§ Data for processing
● ● ● ● ● ● ●

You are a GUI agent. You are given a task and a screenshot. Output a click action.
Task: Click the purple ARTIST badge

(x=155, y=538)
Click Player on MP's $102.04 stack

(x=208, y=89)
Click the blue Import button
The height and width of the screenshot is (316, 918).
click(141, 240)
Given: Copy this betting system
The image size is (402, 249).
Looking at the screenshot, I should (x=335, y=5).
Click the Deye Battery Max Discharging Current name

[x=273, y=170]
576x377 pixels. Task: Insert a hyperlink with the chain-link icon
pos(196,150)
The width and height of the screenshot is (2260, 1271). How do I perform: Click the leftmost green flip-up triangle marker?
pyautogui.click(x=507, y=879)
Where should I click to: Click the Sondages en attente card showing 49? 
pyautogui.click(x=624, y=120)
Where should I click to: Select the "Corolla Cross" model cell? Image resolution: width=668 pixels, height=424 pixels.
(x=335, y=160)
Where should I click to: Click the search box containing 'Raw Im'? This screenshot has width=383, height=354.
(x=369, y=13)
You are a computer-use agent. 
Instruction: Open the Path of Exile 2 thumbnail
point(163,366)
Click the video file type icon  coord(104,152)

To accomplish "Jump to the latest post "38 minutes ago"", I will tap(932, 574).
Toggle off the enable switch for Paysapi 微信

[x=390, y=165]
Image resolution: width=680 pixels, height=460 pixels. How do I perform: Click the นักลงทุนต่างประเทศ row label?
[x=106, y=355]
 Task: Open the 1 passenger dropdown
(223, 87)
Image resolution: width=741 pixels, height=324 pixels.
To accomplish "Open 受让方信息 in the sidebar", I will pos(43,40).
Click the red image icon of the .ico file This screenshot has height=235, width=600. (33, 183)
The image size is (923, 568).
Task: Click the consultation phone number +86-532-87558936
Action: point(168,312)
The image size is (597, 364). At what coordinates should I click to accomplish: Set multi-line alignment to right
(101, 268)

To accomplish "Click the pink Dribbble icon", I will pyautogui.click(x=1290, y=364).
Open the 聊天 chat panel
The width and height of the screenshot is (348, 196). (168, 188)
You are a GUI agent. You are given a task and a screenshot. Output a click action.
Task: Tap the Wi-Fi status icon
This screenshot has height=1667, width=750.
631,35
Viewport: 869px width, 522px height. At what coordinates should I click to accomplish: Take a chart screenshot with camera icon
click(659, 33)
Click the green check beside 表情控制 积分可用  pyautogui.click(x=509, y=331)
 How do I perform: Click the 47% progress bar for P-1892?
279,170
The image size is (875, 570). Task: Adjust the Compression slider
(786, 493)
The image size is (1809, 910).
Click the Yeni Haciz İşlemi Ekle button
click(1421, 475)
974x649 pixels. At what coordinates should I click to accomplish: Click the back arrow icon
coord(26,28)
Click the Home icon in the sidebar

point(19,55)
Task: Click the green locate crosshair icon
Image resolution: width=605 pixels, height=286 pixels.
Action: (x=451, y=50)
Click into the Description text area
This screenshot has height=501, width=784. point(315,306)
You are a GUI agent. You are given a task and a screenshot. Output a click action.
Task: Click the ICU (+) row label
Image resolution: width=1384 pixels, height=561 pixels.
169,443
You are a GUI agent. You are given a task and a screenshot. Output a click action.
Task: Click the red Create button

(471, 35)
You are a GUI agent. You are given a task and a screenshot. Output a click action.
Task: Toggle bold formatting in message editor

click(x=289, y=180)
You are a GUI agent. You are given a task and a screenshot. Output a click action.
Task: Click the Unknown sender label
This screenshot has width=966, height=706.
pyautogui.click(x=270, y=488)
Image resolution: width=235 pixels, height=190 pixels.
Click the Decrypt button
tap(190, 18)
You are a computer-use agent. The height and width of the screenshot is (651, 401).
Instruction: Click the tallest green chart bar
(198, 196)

● ● ● ● ● ● ●

§ The task
Copy the records above line for line, without any change.

§ Correct answer
You are a GUI agent. You are given a task and a screenshot. Output a click action.
Task: Click the purple ARTIST badge

(x=155, y=538)
Click Player on MP's $102.04 stack

(x=208, y=89)
Click the blue Import button
The height and width of the screenshot is (316, 918).
click(141, 240)
Given: Copy this betting system
The image size is (402, 249).
Looking at the screenshot, I should (x=335, y=5).
Click the Deye Battery Max Discharging Current name

[x=273, y=170]
576x377 pixels. Task: Insert a hyperlink with the chain-link icon
pos(196,150)
The width and height of the screenshot is (2260, 1271). How do I perform: Click the leftmost green flip-up triangle marker?
pyautogui.click(x=507, y=879)
Where should I click to: Click the Sondages en attente card showing 49? 
pyautogui.click(x=624, y=120)
Where should I click to: Select the "Corolla Cross" model cell? Image resolution: width=668 pixels, height=424 pixels.
(x=335, y=160)
Where should I click to: Click the search box containing 'Raw Im'? This screenshot has width=383, height=354.
(x=369, y=13)
You are a computer-use agent. 
Instruction: Open the Path of Exile 2 thumbnail
point(163,366)
Click the video file type icon  coord(104,152)

To accomplish "Jump to the latest post "38 minutes ago"", I will tap(932, 574).
Toggle off the enable switch for Paysapi 微信

[x=390, y=165]
Image resolution: width=680 pixels, height=460 pixels. How do I perform: Click the นักลงทุนต่างประเทศ row label?
[x=106, y=355]
 Task: Open the 1 passenger dropdown
(223, 87)
Image resolution: width=741 pixels, height=324 pixels.
To accomplish "Open 受让方信息 in the sidebar", I will pos(43,40).
Click the red image icon of the .ico file This screenshot has height=235, width=600. (33, 183)
The image size is (923, 568).
Task: Click the consultation phone number +86-532-87558936
Action: point(168,312)
The image size is (597, 364). At what coordinates should I click to accomplish: Set multi-line alignment to right
(101, 268)

To accomplish "Click the pink Dribbble icon", I will pyautogui.click(x=1290, y=364).
Open the 聊天 chat panel
The width and height of the screenshot is (348, 196). (168, 188)
You are a GUI agent. You are given a task and a screenshot. Output a click action.
Task: Tap the Wi-Fi status icon
This screenshot has height=1667, width=750.
631,35
Viewport: 869px width, 522px height. At what coordinates should I click to accomplish: Take a chart screenshot with camera icon
click(659, 33)
Click the green check beside 表情控制 积分可用  pyautogui.click(x=509, y=331)
 How do I perform: Click the 47% progress bar for P-1892?
279,170
The image size is (875, 570). Task: Adjust the Compression slider
(786, 493)
The image size is (1809, 910).
Click the Yeni Haciz İşlemi Ekle button
click(1421, 475)
974x649 pixels. At what coordinates should I click to accomplish: Click the back arrow icon
coord(26,28)
Click the Home icon in the sidebar

point(19,55)
Task: Click the green locate crosshair icon
Image resolution: width=605 pixels, height=286 pixels.
Action: (x=451, y=50)
Click into the Description text area
This screenshot has height=501, width=784. point(315,306)
You are a GUI agent. You are given a task and a screenshot. Output a click action.
Task: Click the ICU (+) row label
Image resolution: width=1384 pixels, height=561 pixels.
169,443
You are a GUI agent. You are given a task and a screenshot. Output a click action.
Task: Click the red Create button

(471, 35)
You are a GUI agent. You are given a task and a screenshot. Output a click action.
Task: Toggle bold formatting in message editor

click(x=289, y=180)
You are a GUI agent. You are given a task and a screenshot. Output a click action.
Task: Click the Unknown sender label
This screenshot has width=966, height=706.
pyautogui.click(x=270, y=488)
Image resolution: width=235 pixels, height=190 pixels.
Click the Decrypt button
tap(190, 18)
You are a computer-use agent. The height and width of the screenshot is (651, 401).
Instruction: Click the tallest green chart bar
(198, 196)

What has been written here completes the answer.